The skin over the process is smooth and fine. The skin does not have hairs either. The process is more prominent in adults than in children. It is less prominent in men than in women. The knob in old people is the largest. The most interesting fact about the process is that a blow or fall cannot fracture it. However, there are cases of bullet-induced fractures in the process.

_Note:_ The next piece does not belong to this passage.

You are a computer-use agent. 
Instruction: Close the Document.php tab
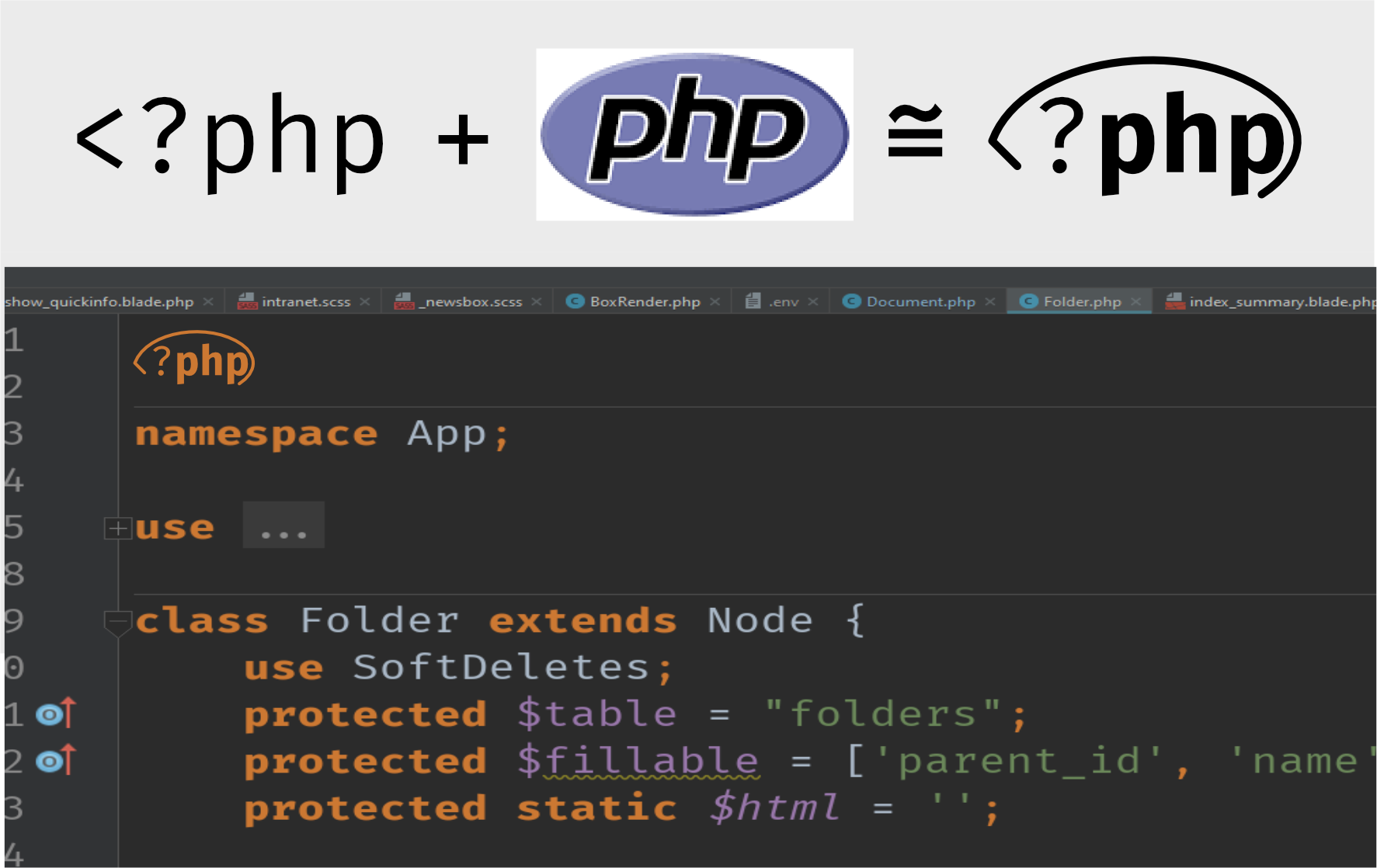click(x=991, y=301)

Inflammation / infection of mastoid sinus or the mastoid bone is called mastoiditis that develops in five stages:

  1. hyperemia of the mastoid sinus’ mucosal lining,
  2. exudation and transudation of pus and / or fluid within the sinuses,
  3. bone necrosis,
  4. loss of the cell wall and
  5. spreading of inflammation to bordering areas.

Diagnosing Mastoiditis

An x-ray of skull, a CT scan of the head or CT scan of the ear will help in diagnosing mastoid sinus infection if no symptoms were found during the examination of patient’s head. If signs of intracranial problems or brain abscess are found, doctor may ask for a computed tomography scan (CT scan) or magnetic resonance imaging (MRI). Doctor may also recommend blood and culture tests.

Doctor may use otoscope to examine eardrums and outer ears of children. S/he may also perform a physical examination and go through medical history of the patient. So carry all records while visiting the doctor.

Doctors may perform tympanometry test to check functioning of the middle ear, including pressure changes. The test requires patients to sit still. Thus, it is difficult to perform the test on children.